> _Te lezen fragment_
--

8.    Praxis Vastgoed B.V. en andere richten zich tegen de bestemmingen "Maatschappelijk - Religie" en "Bedrijf". [appellante sub 2] richt zich tegen het hele plan.

Verkeer

9.    Praxis Vastgoed B.V. en andere voeren aan dat als gevolg van de ontwikkeling van de moskee in cumulatie met de ontwikkeling van de Hornbach de algehele afwikkeling van het verkeer en de verkeersveiligheid onvoldoende gewaarborgd zijn.

Praxis Vastgoed B.V. en andere voeren hierover aan dat de raad de verkeersgeneratie van de moskee niet goed heeft onderzocht. Praxis Vastgoed B.V. en andere stellen dat de moskee, anders dan de raad stelt, een significante verkeersaantrekkende werking heeft, gelet op de 625 gebedsplaatsen, het conferentiecentrum, detailhandel en horeca die het plan mogelijk maakt. De raad heeft dit volgens Praxis Vastgoed B.V. en andere ten onrechte niet inzichtelijk gemaakt. Zo stellen Praxis Vastgoed B.V. en andere dat de raad er ten onrechte van uitgaat dat de verkeersproductie van de moskee gedurende de doordeweekse spitsperioden zeer gering zal zijn. Volgens Praxis Vastgoed B.V. en andere wordt er minimaal vijfmaal per dag gebeden, waarbij het ochtendgebed plaatsvindt vanaf zonsopgang en het avondgebed vanaf zonsondergang. In bepaalde perioden van het jaar zullen volgens Praxis Vastgoed B.V. en andere deze gebeden plaatsvinden gedurende de spitsperioden. Gelet daarop sluiten Praxis Vastgoed B.V. en andere niet uit dat de verkeersproductie ten gevolge van de moskee gedurende de doordeweekse spitsperioden een significant effect heeft op de verkeerssituatie rondom de moskee.

--

> _Fragmenten uit items_
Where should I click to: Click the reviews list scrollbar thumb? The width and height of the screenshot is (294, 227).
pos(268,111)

--

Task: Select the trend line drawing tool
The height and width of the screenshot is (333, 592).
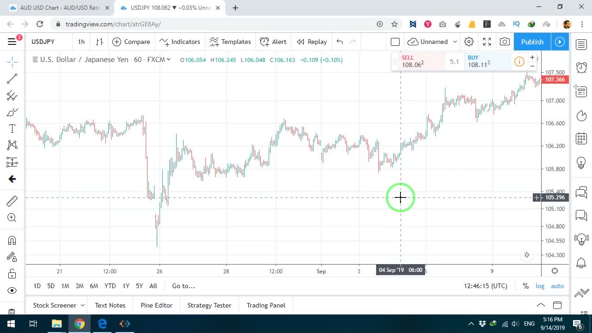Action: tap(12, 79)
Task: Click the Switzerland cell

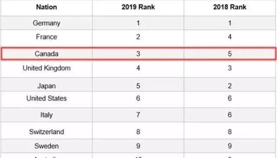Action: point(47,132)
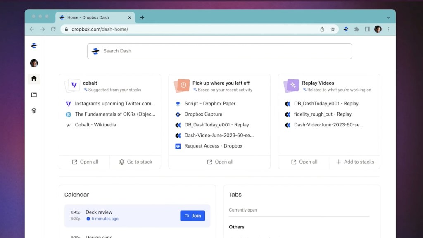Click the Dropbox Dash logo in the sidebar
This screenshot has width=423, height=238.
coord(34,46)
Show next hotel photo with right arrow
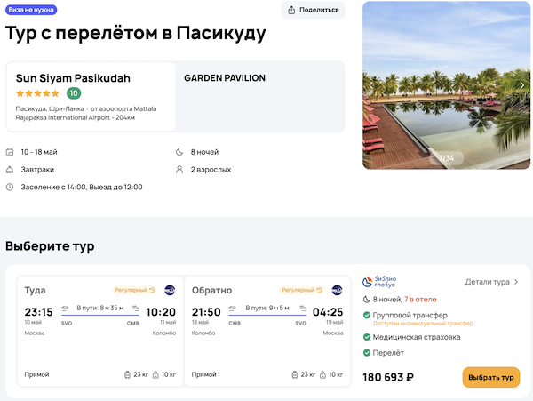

--

> _Opdracht A_
Beantwoord de volgende vragen over de tekst over de moskee.
(i) Tegen welke twee bestemmingen richten Praxis Vastgoed B.V. en andere zich?
(ii) Hoeveel gebedsplaatsen noemen Praxis Vastgoed B.V. en andere?
(iii) Hoe vaak per dag wordt er volgens Praxis Vastgoed B.V. en andere minimaal gebeden?
> _Opdracht B_
Neem uit de tekst over de moskee letterlijk het gedeelte over tussen "9.    Praxis Vastgoed" en "onvoldoende gewaarborgd zijn.", beide inbegrepen.
> _Opdracht C_
Zet de tekst over de moskee voort na de laatste zin die er staat.
Voor deze opdrachten heb je de items niet nodig.

> _Antwoordvak A_
(i) "Maatschappelijk - Religie" en "Bedrijf".
(ii) 625.
(iii) Minimaal vijfmaal per dag.

> _Antwoordvak B_
9.    Praxis Vastgoed B.V. en andere voeren aan dat als gevolg van de ontwikkeling van de moskee in cumulatie met de ontwikkeling van de Hornbach de algehele afwikkeling van het verkeer en de verkeersveiligheid onvoldoende gewaarborgd zijn.

> _Antwoordvak C_
Daarnaast voeren Praxis Vastgoed B.V. en andere aan dat de raad de verkeersgeneratie in cumulatie met die van de ontwikkeling van Hornbach niet goed heeft onderzocht. De verkeersgeneratie van Hornbach is volgens hen veel hoger dan waarvan de raad is uitgegaan. Daarbij wijzen zij erop dat in het verkeersonderzoek van Goudappel Coffeng B.V. een groot aantal knelpunten wordt geconstateerd in de kwaliteit van de verkeersafwikkeling op de wegvakken en vijf kruispunten in de directe omgeving van de moskee.

Verder vrezen Praxis Vastgoed B.V. en andere voor verkeersonveilige situaties door de in de verkeersonderzoeken geconstateerde bottlenecks.

Praxis Vastgoed B.V. en andere betogen dat daarom bij gebrek aan adequaat verkeersonderzoek, niet gewaarborgd is dat de infrastructuur de verkeersgeneratie als gevolg van de planologische mogelijkheden van het bestemmingsplan in combinatie met die van het - ten tijde van het bestreden besluit in voorbereiding zijnde - bestemmingsplan "Hornbach" aankan. Het bestreden plan is volgens hen dan ook vastgesteld in strijd met een goede ruimtelijke ordening.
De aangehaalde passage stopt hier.